• Aim:
Rename "Instruction" to "Directive" everywhere in the material below, and return it with nothing else altered.

• Raw records:
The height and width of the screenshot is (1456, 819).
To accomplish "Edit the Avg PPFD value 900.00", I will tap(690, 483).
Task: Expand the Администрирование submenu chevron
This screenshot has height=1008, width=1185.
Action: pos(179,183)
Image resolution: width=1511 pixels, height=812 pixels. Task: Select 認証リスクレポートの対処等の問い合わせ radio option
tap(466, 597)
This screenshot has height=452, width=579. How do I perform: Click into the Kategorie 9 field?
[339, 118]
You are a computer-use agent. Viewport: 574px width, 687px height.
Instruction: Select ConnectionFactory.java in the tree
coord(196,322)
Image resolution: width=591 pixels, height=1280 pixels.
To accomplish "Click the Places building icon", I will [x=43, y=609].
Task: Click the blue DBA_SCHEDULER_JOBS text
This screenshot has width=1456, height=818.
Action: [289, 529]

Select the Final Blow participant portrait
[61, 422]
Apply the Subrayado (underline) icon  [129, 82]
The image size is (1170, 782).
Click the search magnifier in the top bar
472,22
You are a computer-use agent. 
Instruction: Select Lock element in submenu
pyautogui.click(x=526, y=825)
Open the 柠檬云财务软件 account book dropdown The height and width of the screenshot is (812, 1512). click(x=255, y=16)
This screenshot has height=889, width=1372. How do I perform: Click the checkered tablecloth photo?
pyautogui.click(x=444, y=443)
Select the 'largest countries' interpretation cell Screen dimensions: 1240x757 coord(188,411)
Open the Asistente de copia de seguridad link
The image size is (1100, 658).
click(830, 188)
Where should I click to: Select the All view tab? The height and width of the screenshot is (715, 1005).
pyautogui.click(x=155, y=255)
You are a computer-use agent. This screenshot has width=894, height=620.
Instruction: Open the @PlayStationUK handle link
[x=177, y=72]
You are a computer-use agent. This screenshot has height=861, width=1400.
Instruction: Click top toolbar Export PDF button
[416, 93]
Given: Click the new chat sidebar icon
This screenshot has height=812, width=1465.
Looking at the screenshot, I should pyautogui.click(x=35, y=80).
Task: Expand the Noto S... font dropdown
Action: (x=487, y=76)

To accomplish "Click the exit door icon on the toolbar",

• Task answer:
The height and width of the screenshot is (1456, 819).
To accomplish "Edit the Avg PPFD value 900.00", I will tap(690, 483).
Task: Expand the Администрирование submenu chevron
This screenshot has height=1008, width=1185.
Action: pos(179,183)
Image resolution: width=1511 pixels, height=812 pixels. Task: Select 認証リスクレポートの対処等の問い合わせ radio option
tap(466, 597)
This screenshot has height=452, width=579. How do I perform: Click into the Kategorie 9 field?
[339, 118]
You are a computer-use agent. Viewport: 574px width, 687px height.
Directive: Select ConnectionFactory.java in the tree
coord(196,322)
Image resolution: width=591 pixels, height=1280 pixels.
To accomplish "Click the Places building icon", I will [x=43, y=609].
Task: Click the blue DBA_SCHEDULER_JOBS text
This screenshot has width=1456, height=818.
Action: [289, 529]

Select the Final Blow participant portrait
[61, 422]
Apply the Subrayado (underline) icon  [129, 82]
The image size is (1170, 782).
Click the search magnifier in the top bar
472,22
You are a computer-use agent. 
Directive: Select Lock element in submenu
pyautogui.click(x=526, y=825)
Open the 柠檬云财务软件 account book dropdown The height and width of the screenshot is (812, 1512). click(x=255, y=16)
This screenshot has height=889, width=1372. How do I perform: Click the checkered tablecloth photo?
pyautogui.click(x=444, y=443)
Select the 'largest countries' interpretation cell Screen dimensions: 1240x757 coord(188,411)
Open the Asistente de copia de seguridad link
The image size is (1100, 658).
click(830, 188)
Where should I click to: Select the All view tab? The height and width of the screenshot is (715, 1005).
pyautogui.click(x=155, y=255)
You are a computer-use agent. This screenshot has width=894, height=620.
Directive: Open the @PlayStationUK handle link
[x=177, y=72]
You are a computer-use agent. This screenshot has height=861, width=1400.
Directive: Click top toolbar Export PDF button
[416, 93]
Given: Click the new chat sidebar icon
This screenshot has height=812, width=1465.
Looking at the screenshot, I should pyautogui.click(x=35, y=80).
Task: Expand the Noto S... font dropdown
Action: (x=487, y=76)

To accomplish "Click the exit door icon on the toolbar",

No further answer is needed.